→ Dataset items:
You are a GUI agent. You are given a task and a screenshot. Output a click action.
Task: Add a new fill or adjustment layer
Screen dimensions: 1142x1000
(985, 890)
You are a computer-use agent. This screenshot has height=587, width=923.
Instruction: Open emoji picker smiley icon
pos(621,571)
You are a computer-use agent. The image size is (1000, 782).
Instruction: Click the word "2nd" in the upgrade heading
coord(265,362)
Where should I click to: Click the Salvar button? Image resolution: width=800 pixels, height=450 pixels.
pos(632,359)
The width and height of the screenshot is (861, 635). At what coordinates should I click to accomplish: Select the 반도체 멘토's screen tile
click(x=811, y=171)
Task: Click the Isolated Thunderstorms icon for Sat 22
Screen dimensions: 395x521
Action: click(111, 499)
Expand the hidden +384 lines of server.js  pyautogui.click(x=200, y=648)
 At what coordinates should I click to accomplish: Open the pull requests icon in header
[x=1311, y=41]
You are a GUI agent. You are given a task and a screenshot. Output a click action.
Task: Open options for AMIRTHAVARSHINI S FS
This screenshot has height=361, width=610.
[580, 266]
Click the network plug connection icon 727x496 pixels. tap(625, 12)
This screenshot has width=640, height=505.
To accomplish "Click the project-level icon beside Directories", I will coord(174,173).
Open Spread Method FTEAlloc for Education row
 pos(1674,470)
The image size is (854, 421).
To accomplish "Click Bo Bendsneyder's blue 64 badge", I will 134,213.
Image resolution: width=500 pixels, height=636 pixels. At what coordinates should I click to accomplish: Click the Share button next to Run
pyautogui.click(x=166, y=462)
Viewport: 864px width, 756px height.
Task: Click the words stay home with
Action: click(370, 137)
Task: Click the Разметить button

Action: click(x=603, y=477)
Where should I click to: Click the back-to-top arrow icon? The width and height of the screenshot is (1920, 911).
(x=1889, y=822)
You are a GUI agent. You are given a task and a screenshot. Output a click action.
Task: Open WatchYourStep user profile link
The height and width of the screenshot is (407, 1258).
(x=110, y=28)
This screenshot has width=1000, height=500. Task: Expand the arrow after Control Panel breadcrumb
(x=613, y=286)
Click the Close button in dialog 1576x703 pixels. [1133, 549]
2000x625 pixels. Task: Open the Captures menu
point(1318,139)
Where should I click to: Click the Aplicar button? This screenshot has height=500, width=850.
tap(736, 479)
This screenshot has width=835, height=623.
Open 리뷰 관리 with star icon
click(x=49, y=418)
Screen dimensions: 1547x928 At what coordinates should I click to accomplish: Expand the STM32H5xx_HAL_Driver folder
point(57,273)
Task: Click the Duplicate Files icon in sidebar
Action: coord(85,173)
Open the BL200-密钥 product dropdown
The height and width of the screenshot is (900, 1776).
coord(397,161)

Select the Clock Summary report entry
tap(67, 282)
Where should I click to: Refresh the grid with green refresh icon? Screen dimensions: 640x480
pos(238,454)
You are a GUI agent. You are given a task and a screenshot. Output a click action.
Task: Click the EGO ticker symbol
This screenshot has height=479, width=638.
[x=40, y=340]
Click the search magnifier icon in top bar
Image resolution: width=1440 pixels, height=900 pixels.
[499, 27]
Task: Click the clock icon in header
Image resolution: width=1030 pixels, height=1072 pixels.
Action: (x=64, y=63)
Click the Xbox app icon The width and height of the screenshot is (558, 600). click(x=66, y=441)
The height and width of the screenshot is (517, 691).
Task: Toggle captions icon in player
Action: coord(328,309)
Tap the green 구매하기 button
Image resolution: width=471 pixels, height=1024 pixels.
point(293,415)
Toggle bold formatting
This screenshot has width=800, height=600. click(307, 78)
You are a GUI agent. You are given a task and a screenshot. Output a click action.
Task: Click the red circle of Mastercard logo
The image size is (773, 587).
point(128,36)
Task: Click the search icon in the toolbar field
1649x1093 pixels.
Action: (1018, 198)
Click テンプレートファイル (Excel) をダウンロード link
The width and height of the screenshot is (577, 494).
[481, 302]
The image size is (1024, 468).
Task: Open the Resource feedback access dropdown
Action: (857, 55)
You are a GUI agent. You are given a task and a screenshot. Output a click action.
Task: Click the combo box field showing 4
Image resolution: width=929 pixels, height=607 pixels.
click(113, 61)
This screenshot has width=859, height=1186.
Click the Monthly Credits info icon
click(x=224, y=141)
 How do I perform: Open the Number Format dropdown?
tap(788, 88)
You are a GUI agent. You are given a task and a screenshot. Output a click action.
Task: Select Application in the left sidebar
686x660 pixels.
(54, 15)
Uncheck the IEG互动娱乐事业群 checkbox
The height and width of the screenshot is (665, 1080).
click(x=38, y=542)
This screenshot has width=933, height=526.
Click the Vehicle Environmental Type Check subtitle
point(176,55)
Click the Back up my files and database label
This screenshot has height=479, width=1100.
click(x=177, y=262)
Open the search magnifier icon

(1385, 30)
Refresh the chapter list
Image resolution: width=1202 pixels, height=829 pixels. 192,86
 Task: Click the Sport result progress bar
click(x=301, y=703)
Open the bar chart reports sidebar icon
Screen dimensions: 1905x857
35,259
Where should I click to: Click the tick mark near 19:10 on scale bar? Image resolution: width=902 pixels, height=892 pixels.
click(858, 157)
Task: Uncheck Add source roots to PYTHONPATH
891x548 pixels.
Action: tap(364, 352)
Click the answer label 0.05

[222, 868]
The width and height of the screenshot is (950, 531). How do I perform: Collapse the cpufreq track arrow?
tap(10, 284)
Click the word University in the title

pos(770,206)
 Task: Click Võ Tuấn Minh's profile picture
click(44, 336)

→ What is needed: Find where "Task: Click the combo box field showing 4" occurs in the data, and please write out that line through the last line exactly, with nothing else.

→ Exercise response:
Task: Click the combo box field showing 4
Image resolution: width=929 pixels, height=607 pixels.
click(113, 61)
This screenshot has width=859, height=1186.
Click the Monthly Credits info icon
click(x=224, y=141)
 How do I perform: Open the Number Format dropdown?
tap(788, 88)
You are a GUI agent. You are given a task and a screenshot. Output a click action.
Task: Select Application in the left sidebar
686x660 pixels.
(54, 15)
Uncheck the IEG互动娱乐事业群 checkbox
The height and width of the screenshot is (665, 1080).
click(x=38, y=542)
This screenshot has width=933, height=526.
Click the Vehicle Environmental Type Check subtitle
point(176,55)
Click the Back up my files and database label
This screenshot has height=479, width=1100.
click(x=177, y=262)
Open the search magnifier icon

(1385, 30)
Refresh the chapter list
Image resolution: width=1202 pixels, height=829 pixels. 192,86
 Task: Click the Sport result progress bar
click(x=301, y=703)
Open the bar chart reports sidebar icon
Screen dimensions: 1905x857
35,259
Where should I click to: Click the tick mark near 19:10 on scale bar? Image resolution: width=902 pixels, height=892 pixels.
click(858, 157)
Task: Uncheck Add source roots to PYTHONPATH
891x548 pixels.
Action: tap(364, 352)
Click the answer label 0.05

[222, 868]
The width and height of the screenshot is (950, 531). How do I perform: Collapse the cpufreq track arrow?
tap(10, 284)
Click the word University in the title

pos(770,206)
 Task: Click Võ Tuấn Minh's profile picture
click(44, 336)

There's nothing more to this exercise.